「ガンマ・ジー・ティ・ーピー、聞いたことありますでしょ?」
「ビールのおつまみかなんかですか?」
「・・・それは柿ピーです」
「あ・・・」
「ガンマ・グルタミルトランスペプチダーゼ、つまり肝臓の解毒作用に関係している酵素のことです。肝臓や胆管の細胞がこわれると血液中にガンマ-GTPが血液の中に流れ出てくることから、『逸脱酵素』といわれます」
「イツダツしちゃうんだ・・・」
「しちゃいます。健康診断のときに最も重視するのは・・・」
先生は私のことなどまるで無視して話を続けた。
「・・・脂肪肝です。とくにアルコールを飲む中年男性の場合、飲みすぎによるアルコール性脂肪肝が問題になります。そのいちばんの指標として、このガンマ-GTPが重要になってくるんです。正常値は男性で50以下、女性で32以下です。この数字読めますか?」
先生は血液検査結果表を私に見せ、その上部の数値を指し示した。
「172」
「そう、ひゃくななじゅうに。治田さんのガンマGTP値です」
「少ないなぁ・・・」
################
→ 取り組む課題:
A. 次の(i)〜(iii)が本文の内容と合うかどうかを「はい」か「いいえ」で答え、判断の決め手となる本文の語句をそのまま引用せよ。(i) ガンマ-GTPの正常値は、女性では32以下である。(ii) 治田さんのガンマGTP値は172である。(iii) 先生は検査結果表の下部にある数値を指し示した。
B. 本文のうち「先生は私のことなどまるで無視して話を続けた。」から「先生は血液検査結果表を私に見せ、その上部の数値を指し示した。」までの部分を、「血液検査結果表」を「血液検査の結果表」に改めて書き直せ。
ここから先のデータは、本文とは別の出典から取ったものである。

→ 元データ:
################
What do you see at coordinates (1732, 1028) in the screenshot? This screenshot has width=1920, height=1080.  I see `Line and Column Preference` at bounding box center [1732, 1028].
################
→ 課題の解答:
A.
(i) はい。「正常値は男性で50以下、女性で32以下です」
(ii) はい。「そう、ひゃくななじゅうに。治田さんのガンマGTP値です」
(iii) いいえ。「その上部の数値を指し示した」

B.
先生は私のことなどまるで無視して話を続けた。
「・・・脂肪肝です。とくにアルコールを飲む中年男性の場合、飲みすぎによるアルコール性脂肪肝が問題になります。そのいちばんの指標として、このガンマ-GTPが重要になってくるんです。正常値は男性で50以下、女性で32以下です。この数字読めますか?」
先生は血液検査の結果表を私に見せ、その上部の数値を指し示した。